Simplex: Optimal at the intersection of constraints. Solving $2x+3y=21$, $3x+2y=24$: multiply and subtract → $x=6, y=3$. $z = 15(6)+12(3) = 90+36 = 126$.

OR — b): At greatest height velocity $= u\cos\theta$. At half height, velocity $v$ satisfies $v^2 = u^2 - g h$, with $h = \tfrac12 H$. Setting up $u\cos\theta = \dfrac{\sqrt{10}}{5}v$ gives $\tan^2\theta = 3 \Rightarrow \theta = 60^\circ$.

a. By De Moivre, $z^n = \cos n\theta + i\sin n\theta$ and $\dfrac{1}{z^n} = \cos n\theta - i\sin n\theta$, so $z^n + \dfrac{1}{z^n} = 2\cos n\theta$.

b. 8 boys, 4 girls. At most 3 girls = total − (4 girls + 1 boy): total $\binom{12}{5} = 792$; with 4 girls and 1 boy $= \binom{4}{4}\binom{8}{1} = 8$. So at most 3 girls $= 792 - 8 = 784$.

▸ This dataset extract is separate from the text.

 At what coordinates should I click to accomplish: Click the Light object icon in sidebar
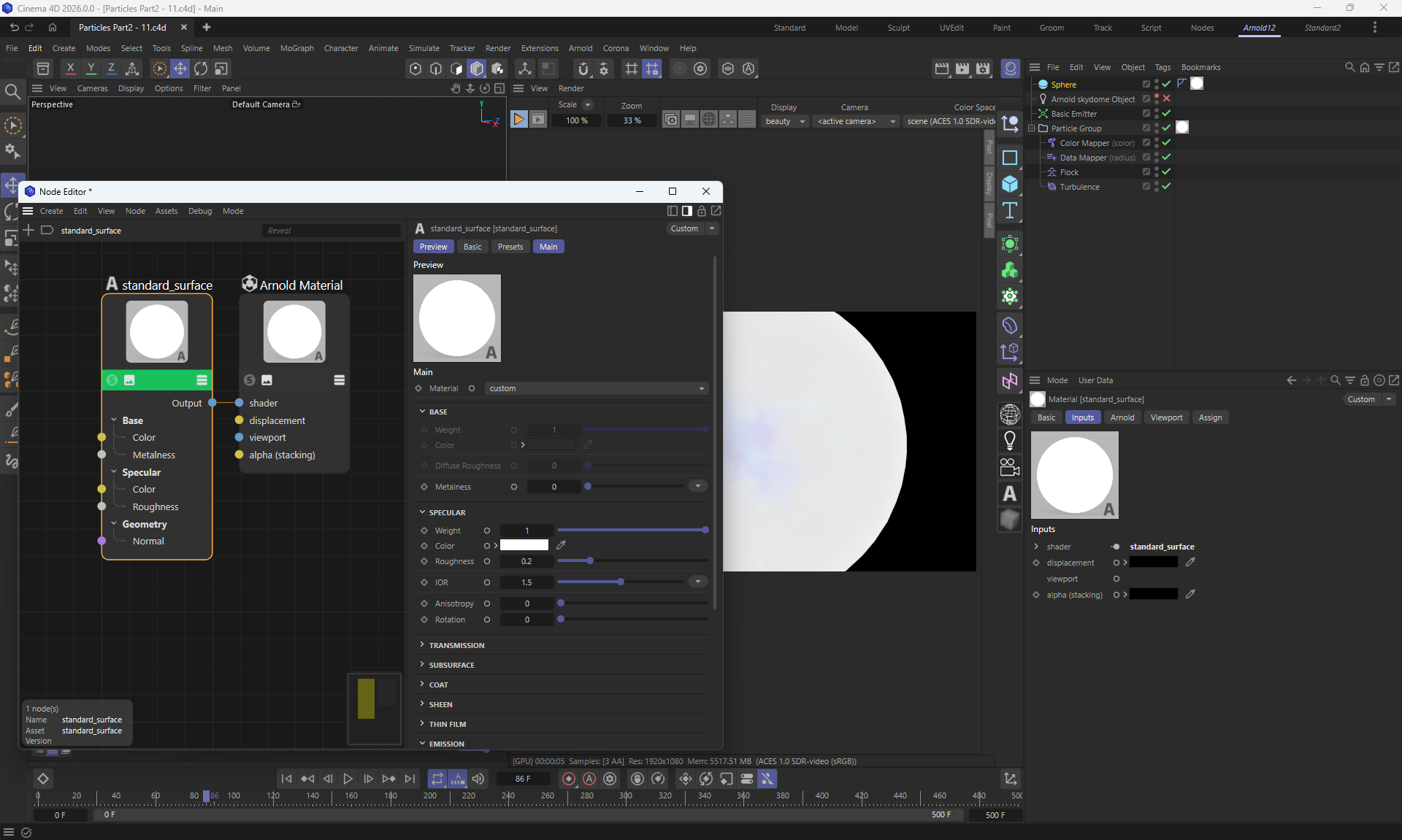[1010, 440]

c. (Same induction as Q15c): $(n+1)^3+2(n+1) = (n^3+2n) + 3(n^2+n+1)$, divisible by 3, so true for all $n$.

a. Tangents from external point $(13,0)$ to $x^2+y^2=25$ (radius 5): a line through $(13,0)$ is $y = m(x-13)$; tangency: $\dfrac{|{-13m}|}{\sqrt{m^2+1}} = 5 \Rightarrow 169m^2 = 25(m^2+1) \Rightarrow 144m^2 = 25 \Rightarrow m = \pm\tfrac{5}{12}$. Tangents: $y = \pm\tfrac{5}{12}(x-13)$.

b. Sides $a:b:c = 2:\sqrt6:(\sqrt3+1)$. Using the cosine rule on these gives the angles $45^\circ, 60^\circ, 75^\circ$.

c. $\vec{AB} = (\vec i - \vec j - 2\vec k)-(2\vec i - \vec j + 3\vec k) = -\vec i - 5\vec k$; $\vec{AC} = (\vec i+2\vec j+3\vec k)-(2\vec i-\vec j+3\vec k) = -\vec i + 3\vec j$. Area $= \tfrac12|\vec{AB}\times\vec{AC}|$. $\vec{AB}\times\vec{AC} = \begin{vmatrix}\vec i & \vec j & \vec k\\ -1 & 0 & -5\\ -1 & 3 & 0\end{vmatrix} = \vec i(0+15) - \vec j(0-5) + \vec k(-3-0) = 15\vec i + 5\vec j - 3\vec k$. Magnitude $= \sqrt{225+25+9} = \sqrt{259}$. Area $= \tfrac12\sqrt{259}$.

a. It is a linear differential equation. Dividing by $\sin x$: $\dfrac{dy}{dx} + y\cot x = x$. IF $= e^{\int\cot x\,dx} = \sin x$. So $\dfrac{d}{dx}(y\sin x) = x\sin x$; integrating, $y\sin x = \int x\sin x\,dx = -x\cos x + \sin x + C$.

b. Partial fractions: $\dfrac{x}{(x-1)(x^2+1)} = \dfrac{A}{x-1} + \dfrac{Bx+C}{x^2+1}$, with $A=\tfrac12$, then integrate to get $\tfrac12\ln|x-1| + (\text{terms in }\ln(x^2+1)\text{ and }\tan^{-1}x) + C$.

c. If $x$ (east) and $y$ (south), distance $s = \sqrt{x^2+y^2}$. $\dfrac{ds}{dt} = \dfrac{x\frac{dx}{dt} + y\frac{dy}{dt}}{\sqrt{x^2+y^2}}$. With speeds 60 and 80, $\dfrac{ds}{dt} = \sqrt{60^2+80^2} = 100\,\text{km/hr}$.